**Brano scelto**
-- -- --

Camera d’autrice a Maria Messina

Le finestre socchiuse nei cortili, dedali di viuzze con piccole case di pietra, le donne sedute davanti l’uscio di casa intente a cucire o ricamare, il profumo del pane appena sfornato. Silenzi e rumori di piccole vite affannate di cui nessuno ricorderà più l’esistenza con lo scorrere inesorabile del tempo.
Sono questi alcuni quadri di quotidianità che ritroviamo tra le pagine della scrittrice siciliana Maria Messina. Una scrittrice ammirata da Verga, riscoperta da Leonardo Sciascia ma inspiegabilmente ancora poco apprezzata e poco conosciuta.

Era nata ad Alimena, nel cuore delle Madonie, tra le montagne della Sicilia il 14 Marzo 1887 e nel 1903 si trasferì a Mistretta con la famiglia, dove visse fino al 1909 e dove oggi è sepolta.
Il padre era un ispettore scolastico, soggetto quindi a continui trasferimenti e Maria visse per alcuni periodi della sua vita in Umbria, in Toscana, nelle Marche e in Campania. Aveva appena compiuto vent’anni quando fu colpita dalla sclerosi multipla, una malattia che le segnò un destino di semireclusione tra le pareti domestiche. Con lo scoppio della Seconda guerra mondiale si rifugiò a Masiano, una frazione a pochi chilometri da Pistoia, per tentare di sfuggire ai bombardamenti. Isolata in una casa di campagna la morte la colse all’alba del 19 Gennaio 1944.

-- -- --

**Materiale fornito**

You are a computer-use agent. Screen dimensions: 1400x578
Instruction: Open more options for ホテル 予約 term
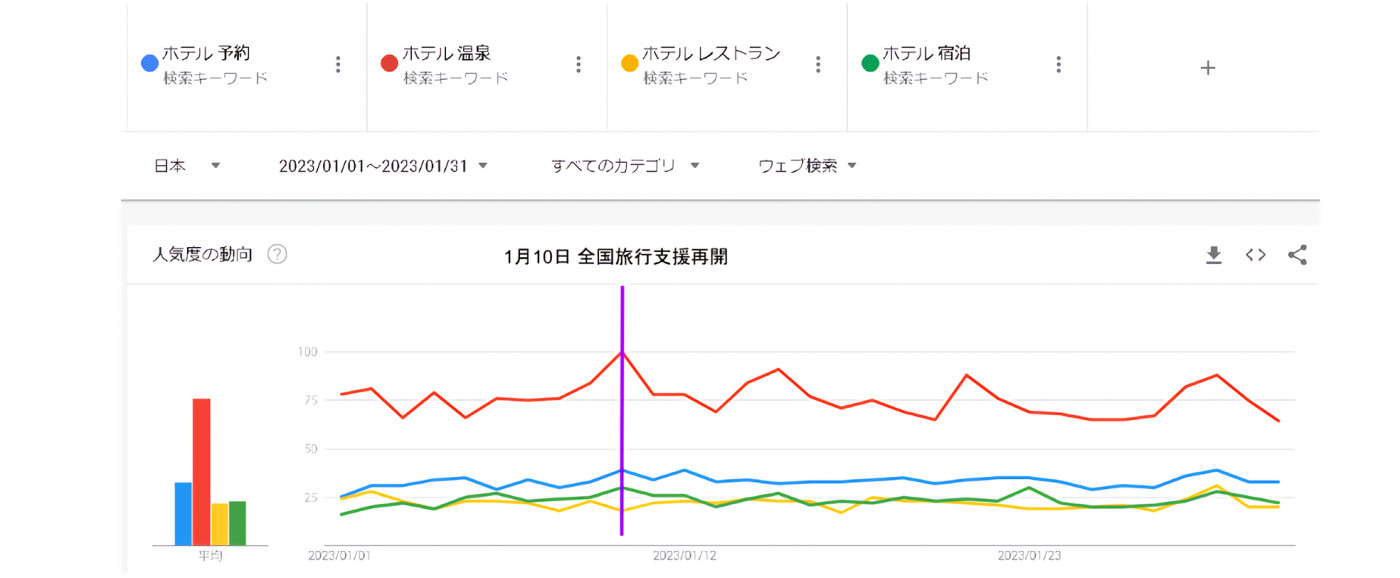click(338, 65)
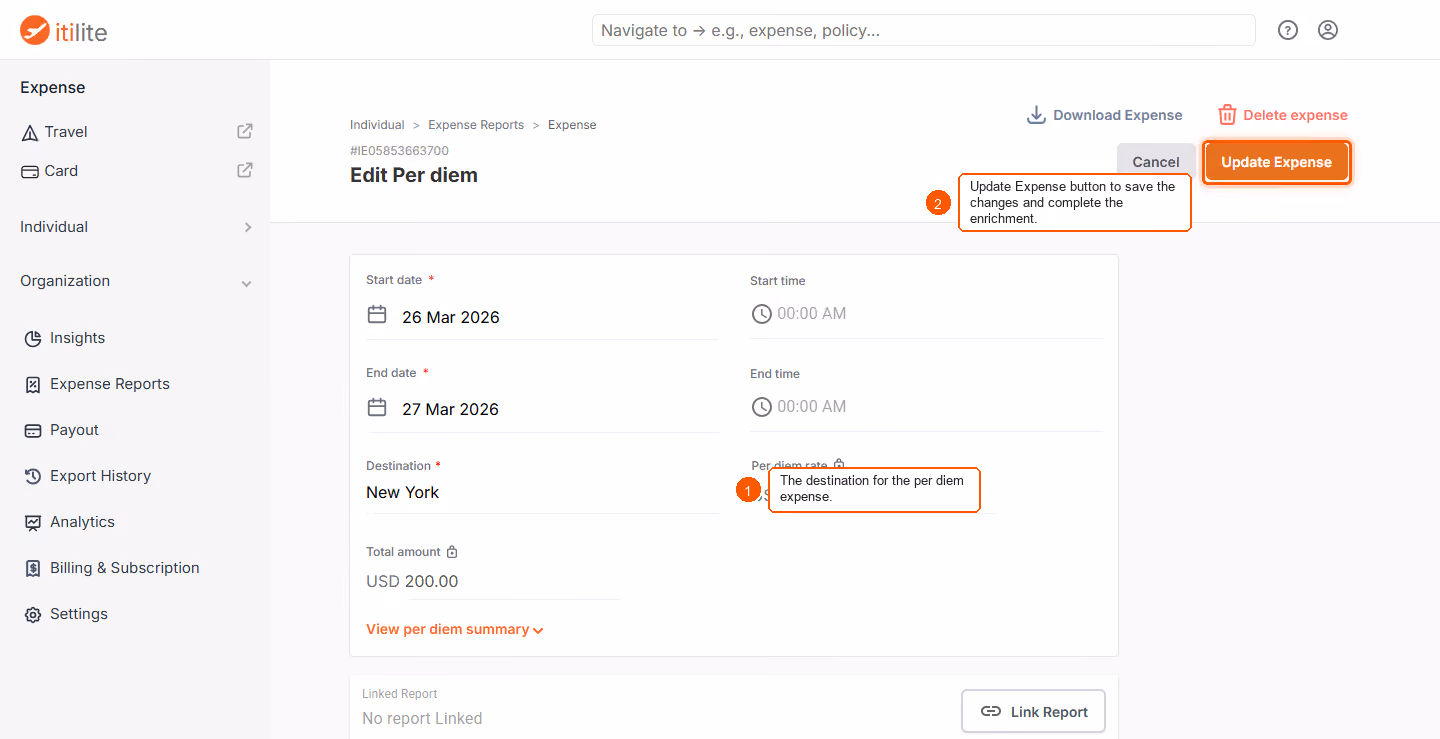Click the Update Expense button
The width and height of the screenshot is (1440, 739).
pos(1277,162)
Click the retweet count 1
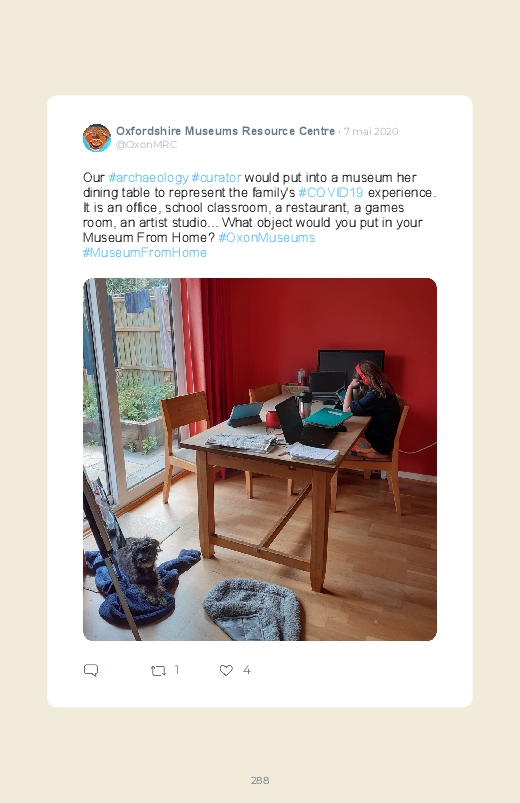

-- -- --

**Esercizi**
a - Trascrivi dal brano su Maria Messina il testo che va da "Le finestre socchiuse" a "oggi è sepolta.".
b - Elenca le regioni che il brano su Maria Messina nomina come luoghi in cui la scrittrice visse "per alcuni periodi della sua vita".

**Soluzioni degli esercizi**
a -
Le finestre socchiuse nei cortili, dedali di viuzze con piccole case di pietra, le donne sedute davanti l’uscio di casa intente a cucire o ricamare, il profumo del pane appena sfornato. Silenzi e rumori di piccole vite affannate di cui nessuno ricorderà più l’esistenza con lo scorrere inesorabile del tempo.
Sono questi alcuni quadri di quotidianità che ritroviamo tra le pagine della scrittrice siciliana Maria Messina. Una scrittrice ammirata da Verga, riscoperta da Leonardo Sciascia ma inspiegabilmente ancora poco apprezzata e poco conosciuta.

Era nata ad Alimena, nel cuore delle Madonie, tra le montagne della Sicilia il 14 Marzo 1887 e nel 1903 si trasferì a Mistretta con la famiglia, dove visse fino al 1909 e dove oggi è sepolta.

b - Umbria, Toscana, Marche, Campania